Tony Davis

Simple-Talk Editor
News, views and good brews

How should you layout code?

Published Wednesday, February 27, 2008 11:02 AM

It is strange to see the heat generated over arguments about how code should be formatted. With Visual Studio, of course, it isn't much of an issue, as it is done for you, but the closer you get to the 'live free and die' communities of the LAMP platforms, the more contentious it gets. Likewise, SQL Server's TSQL inhabits a strange land where there seems little consensus over the correct way to lay it out.

 

There are some great tools for doing automatic layout of code. Visual Studio sets a high standard for this, but other IDEs have caught up. Visual Slickedit is hard to beat as a general-purpose programmers' editor, with facilities to tidy up almost any language. Nevertheless, for the most part, each language has its favourite tool. A few examples that spring to mind:

 

  • A perennial favourite for .NET code is Jetbrains ReSharper, thought by many to offer better formatting capabilities than native Visual studio.
  • For PHP, I've always liked Waterproof's PHPedit, and their command-line phpCodeBeautifier works well and is free.
  • There is nothing to beat HTMLTidy for tackling HTML and XML layout
  • Topstyle is the only tool I know of that sorts out CSS layout properly
  • Aptana studio does a great job in laying out JavaScript.
  • SQL Refactor is an essential tool for untidy SQL Server 2005, programmers. I've found very little else to touch it as a SQL code beautifier.
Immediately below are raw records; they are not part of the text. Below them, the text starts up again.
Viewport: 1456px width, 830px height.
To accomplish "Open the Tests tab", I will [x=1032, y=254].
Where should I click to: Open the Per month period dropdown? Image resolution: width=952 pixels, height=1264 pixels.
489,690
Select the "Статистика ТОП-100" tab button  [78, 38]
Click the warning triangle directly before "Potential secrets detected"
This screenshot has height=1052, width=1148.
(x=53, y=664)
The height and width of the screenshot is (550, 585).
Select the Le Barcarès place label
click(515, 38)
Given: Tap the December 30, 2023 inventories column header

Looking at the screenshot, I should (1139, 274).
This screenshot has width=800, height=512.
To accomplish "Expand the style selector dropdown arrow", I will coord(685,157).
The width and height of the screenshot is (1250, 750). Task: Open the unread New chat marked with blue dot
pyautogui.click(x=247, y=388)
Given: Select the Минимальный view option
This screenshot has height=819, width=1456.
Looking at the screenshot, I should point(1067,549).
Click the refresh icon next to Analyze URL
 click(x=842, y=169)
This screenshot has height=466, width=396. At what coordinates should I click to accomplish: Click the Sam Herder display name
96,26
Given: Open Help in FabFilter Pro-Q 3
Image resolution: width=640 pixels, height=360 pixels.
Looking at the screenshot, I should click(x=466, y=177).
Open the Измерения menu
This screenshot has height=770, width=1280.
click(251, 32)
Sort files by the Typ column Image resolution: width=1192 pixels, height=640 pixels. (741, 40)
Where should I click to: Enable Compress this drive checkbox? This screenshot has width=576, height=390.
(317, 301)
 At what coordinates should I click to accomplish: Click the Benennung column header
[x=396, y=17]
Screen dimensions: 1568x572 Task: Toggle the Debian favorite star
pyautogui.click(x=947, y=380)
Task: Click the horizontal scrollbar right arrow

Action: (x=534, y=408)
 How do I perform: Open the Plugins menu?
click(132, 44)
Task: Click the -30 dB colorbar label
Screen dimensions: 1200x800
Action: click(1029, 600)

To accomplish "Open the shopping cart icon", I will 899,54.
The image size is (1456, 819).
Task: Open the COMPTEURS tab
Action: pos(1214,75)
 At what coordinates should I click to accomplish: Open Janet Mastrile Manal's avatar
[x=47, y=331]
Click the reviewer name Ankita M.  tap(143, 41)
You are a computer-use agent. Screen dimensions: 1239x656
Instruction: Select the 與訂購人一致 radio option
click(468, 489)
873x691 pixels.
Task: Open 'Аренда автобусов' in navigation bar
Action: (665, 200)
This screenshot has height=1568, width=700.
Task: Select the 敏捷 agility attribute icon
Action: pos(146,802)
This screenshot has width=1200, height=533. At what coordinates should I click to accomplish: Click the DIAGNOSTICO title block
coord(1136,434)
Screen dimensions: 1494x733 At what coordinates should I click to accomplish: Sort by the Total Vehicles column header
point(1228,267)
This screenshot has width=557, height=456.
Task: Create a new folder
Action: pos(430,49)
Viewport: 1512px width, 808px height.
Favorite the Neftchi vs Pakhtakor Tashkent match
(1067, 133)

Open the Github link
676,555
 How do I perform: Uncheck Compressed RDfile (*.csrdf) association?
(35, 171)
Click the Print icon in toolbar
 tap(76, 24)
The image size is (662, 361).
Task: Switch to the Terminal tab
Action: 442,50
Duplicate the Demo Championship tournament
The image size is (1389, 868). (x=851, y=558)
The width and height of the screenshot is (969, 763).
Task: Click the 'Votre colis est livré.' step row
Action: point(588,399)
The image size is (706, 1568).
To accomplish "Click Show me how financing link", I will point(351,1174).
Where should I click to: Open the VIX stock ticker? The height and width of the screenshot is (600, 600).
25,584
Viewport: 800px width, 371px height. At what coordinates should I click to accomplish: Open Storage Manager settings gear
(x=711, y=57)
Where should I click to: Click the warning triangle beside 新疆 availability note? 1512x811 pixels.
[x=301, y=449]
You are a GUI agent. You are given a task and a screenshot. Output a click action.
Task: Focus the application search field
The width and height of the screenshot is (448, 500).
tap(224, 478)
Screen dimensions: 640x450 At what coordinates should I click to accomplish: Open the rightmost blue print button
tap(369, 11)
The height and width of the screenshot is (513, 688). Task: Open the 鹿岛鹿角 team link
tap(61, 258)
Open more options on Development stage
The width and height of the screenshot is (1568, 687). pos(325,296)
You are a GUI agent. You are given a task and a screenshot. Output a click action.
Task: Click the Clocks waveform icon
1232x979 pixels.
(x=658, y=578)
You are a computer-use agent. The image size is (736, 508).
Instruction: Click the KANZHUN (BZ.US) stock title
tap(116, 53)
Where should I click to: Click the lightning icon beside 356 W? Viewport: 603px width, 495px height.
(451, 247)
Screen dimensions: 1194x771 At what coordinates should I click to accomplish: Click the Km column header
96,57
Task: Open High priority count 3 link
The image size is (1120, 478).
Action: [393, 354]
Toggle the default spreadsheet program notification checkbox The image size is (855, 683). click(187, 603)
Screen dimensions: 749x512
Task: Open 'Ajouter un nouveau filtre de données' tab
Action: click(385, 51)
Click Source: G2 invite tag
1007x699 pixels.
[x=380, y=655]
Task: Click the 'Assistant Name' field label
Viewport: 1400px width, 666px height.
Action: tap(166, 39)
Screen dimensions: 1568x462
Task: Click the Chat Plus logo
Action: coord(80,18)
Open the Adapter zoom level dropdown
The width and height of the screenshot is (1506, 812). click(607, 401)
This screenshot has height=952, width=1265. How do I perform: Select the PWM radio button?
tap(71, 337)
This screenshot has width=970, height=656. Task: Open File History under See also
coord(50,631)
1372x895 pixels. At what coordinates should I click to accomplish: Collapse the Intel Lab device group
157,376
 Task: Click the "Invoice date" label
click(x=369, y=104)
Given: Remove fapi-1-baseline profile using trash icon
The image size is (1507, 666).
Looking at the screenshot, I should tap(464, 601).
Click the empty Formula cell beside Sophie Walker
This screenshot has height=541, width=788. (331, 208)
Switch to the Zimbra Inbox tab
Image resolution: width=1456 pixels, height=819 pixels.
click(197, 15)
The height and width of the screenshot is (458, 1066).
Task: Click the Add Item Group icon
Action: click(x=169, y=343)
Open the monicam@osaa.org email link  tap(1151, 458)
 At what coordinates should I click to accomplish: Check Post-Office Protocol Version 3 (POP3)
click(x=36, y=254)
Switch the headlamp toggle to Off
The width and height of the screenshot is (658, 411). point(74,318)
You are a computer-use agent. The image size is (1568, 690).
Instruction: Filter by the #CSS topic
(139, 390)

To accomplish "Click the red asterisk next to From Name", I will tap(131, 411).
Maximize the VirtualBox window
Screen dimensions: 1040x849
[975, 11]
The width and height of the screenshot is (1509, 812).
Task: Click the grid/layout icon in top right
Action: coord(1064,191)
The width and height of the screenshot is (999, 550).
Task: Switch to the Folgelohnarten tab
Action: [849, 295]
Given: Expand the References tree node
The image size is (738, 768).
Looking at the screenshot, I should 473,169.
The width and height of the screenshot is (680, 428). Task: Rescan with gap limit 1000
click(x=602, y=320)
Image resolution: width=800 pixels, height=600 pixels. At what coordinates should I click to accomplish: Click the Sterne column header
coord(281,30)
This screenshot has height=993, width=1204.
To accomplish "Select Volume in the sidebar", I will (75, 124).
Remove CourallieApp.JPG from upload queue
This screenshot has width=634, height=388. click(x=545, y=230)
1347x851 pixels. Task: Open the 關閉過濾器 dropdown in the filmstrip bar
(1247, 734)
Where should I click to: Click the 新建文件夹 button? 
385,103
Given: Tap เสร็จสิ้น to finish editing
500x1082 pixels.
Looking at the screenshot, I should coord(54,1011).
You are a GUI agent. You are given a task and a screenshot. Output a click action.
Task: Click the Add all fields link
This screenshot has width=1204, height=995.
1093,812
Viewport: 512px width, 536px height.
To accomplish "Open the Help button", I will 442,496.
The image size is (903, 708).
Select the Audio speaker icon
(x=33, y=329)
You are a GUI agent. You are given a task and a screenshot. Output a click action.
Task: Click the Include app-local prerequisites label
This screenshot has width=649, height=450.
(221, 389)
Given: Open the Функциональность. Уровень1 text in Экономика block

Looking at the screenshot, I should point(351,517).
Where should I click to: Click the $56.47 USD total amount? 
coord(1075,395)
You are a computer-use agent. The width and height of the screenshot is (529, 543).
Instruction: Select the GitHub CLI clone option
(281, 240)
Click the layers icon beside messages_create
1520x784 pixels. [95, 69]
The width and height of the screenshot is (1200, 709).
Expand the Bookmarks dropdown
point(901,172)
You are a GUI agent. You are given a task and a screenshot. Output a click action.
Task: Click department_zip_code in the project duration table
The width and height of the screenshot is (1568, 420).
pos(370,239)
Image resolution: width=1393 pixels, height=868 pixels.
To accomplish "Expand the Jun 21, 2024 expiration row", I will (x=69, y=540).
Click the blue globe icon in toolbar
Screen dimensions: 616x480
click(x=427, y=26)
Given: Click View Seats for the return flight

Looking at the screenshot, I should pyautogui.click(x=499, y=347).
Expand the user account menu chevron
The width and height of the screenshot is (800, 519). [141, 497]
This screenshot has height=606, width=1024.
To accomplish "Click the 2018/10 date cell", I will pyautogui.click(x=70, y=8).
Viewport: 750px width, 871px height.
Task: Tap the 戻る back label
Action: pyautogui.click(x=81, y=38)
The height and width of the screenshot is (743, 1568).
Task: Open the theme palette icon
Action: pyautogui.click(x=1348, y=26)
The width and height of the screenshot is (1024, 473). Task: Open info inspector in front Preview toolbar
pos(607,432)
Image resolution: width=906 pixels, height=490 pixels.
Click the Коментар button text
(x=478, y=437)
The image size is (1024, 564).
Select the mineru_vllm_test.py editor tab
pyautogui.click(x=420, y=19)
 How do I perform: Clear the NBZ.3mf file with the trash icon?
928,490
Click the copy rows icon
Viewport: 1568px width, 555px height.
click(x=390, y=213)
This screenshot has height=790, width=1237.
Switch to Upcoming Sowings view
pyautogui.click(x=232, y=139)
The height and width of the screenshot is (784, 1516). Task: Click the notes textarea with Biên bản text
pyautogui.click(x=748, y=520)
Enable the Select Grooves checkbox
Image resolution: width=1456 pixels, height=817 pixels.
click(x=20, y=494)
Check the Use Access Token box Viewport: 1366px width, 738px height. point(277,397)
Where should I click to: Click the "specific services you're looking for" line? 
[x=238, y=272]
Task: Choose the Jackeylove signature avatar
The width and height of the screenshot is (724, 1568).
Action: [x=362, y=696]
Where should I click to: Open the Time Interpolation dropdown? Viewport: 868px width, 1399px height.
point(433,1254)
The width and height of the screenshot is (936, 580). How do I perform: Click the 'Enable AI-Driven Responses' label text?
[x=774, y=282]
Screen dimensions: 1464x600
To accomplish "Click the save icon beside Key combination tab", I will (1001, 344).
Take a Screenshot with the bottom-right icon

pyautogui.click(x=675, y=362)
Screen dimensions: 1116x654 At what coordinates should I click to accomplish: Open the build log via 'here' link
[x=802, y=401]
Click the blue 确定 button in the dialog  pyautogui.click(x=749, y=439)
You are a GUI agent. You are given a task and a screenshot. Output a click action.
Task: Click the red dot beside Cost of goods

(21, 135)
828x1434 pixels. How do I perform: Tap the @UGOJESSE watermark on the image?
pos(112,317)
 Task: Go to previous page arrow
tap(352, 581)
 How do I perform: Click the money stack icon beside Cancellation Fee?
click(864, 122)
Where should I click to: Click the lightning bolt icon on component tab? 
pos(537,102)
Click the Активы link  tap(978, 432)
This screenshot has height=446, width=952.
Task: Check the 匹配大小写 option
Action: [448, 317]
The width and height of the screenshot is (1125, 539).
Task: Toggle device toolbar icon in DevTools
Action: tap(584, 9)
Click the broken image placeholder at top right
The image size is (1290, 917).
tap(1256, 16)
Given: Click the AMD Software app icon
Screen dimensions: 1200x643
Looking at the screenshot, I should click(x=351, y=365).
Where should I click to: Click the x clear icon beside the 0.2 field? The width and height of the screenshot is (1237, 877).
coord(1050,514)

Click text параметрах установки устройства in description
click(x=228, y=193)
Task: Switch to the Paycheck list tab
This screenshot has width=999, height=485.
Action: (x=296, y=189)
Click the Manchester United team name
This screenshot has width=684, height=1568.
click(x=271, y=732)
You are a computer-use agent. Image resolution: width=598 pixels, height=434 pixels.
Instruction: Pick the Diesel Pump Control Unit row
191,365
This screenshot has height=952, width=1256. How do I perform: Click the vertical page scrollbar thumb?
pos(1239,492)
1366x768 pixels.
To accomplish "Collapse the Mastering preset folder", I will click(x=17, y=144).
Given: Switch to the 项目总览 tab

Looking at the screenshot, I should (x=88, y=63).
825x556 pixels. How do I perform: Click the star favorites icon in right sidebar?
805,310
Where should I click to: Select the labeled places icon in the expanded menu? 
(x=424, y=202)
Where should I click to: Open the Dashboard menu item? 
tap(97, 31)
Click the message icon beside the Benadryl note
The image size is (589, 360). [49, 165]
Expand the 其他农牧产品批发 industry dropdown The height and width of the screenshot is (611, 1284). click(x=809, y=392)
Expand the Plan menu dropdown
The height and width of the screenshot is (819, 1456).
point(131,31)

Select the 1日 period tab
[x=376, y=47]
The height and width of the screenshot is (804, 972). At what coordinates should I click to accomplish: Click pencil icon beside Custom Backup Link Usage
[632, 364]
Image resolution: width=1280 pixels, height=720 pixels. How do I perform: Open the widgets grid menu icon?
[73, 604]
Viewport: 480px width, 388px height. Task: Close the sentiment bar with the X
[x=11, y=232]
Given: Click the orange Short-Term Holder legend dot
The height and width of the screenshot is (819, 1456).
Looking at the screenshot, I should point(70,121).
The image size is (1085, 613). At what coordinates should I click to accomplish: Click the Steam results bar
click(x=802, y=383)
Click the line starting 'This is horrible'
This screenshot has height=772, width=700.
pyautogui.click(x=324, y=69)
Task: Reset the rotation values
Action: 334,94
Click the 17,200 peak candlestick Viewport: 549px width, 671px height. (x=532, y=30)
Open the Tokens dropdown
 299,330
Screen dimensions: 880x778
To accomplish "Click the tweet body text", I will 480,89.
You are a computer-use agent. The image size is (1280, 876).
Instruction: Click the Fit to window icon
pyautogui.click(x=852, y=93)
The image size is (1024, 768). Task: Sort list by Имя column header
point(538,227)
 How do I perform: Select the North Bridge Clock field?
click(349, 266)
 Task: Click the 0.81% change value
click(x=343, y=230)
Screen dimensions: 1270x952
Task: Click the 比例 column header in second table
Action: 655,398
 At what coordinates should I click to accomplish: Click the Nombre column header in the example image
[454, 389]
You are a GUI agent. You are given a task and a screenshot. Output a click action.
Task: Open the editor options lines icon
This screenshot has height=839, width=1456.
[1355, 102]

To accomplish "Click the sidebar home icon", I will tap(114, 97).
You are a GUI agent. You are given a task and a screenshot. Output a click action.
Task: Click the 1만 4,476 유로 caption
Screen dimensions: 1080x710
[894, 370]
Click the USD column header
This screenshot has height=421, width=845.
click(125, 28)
 I was recently re-reading Joe Celco's excellent book 'SQL Programming Style' and it struck me that there really wasn't much in what he says about the layout of code that one could argue with. However, the feedback that Red Gate gets over the SQL Refactor product is that providing 40 different options for laying out SQL code just isn't enough.

 

After years of 'anything goes' SQL coding, it is hard to get any consensus on the right way to lay it out. Every large IT department seems to have its own standard, ranging from incredibly strict, to "everything in lower case". I have a sneaking tolerance towards the latter, liberal approach but, as the editor of a website that has a lot of SQL on it, I have my own reasons to hope for some sort of consensus.

 

It is worse still for our sister website, SQLServerCentral.com. In this case, people describe their coding problems in forums, and sometimes paste in code that makes one involuntarily flinch. I can see how years of suffering in this way occasionally turns Joe Celco from his usual mild Dr Jeckell persona into a Forum Mr Hyde. Jeff Moden is now famous for his attempts to try to persuade forum users to adopt a Forum etiquette that includes writing SQL that can easily be understood by others.

 

In short, there would seem to be an obvious need to tighten up standards somewhat. So, how's this for a suggestion:

 

Identifiers:

  • No Reverse Hungarian notation
  • Use ISO-11179 where appropriate
  • Up to 30 characters.
  • Avoid abbreviations.
  • Avoid quoted (delimited) identifiers,
  • Use standard postfixes
  • Use only letters, digits and underscores for names
  • Scalars should be in lower case
  • Schema object names should be capitalised
  • Reserved words should be in upper case.

Layout:

  • Use a comma, followed by one space (or newline), as a delimiter in a list.
  • Use one space only between language tokens
  • Use a tab-space of three ems (spaces)
  • Put each clause on a new line, indenting if it is a subordinate clause or subquery.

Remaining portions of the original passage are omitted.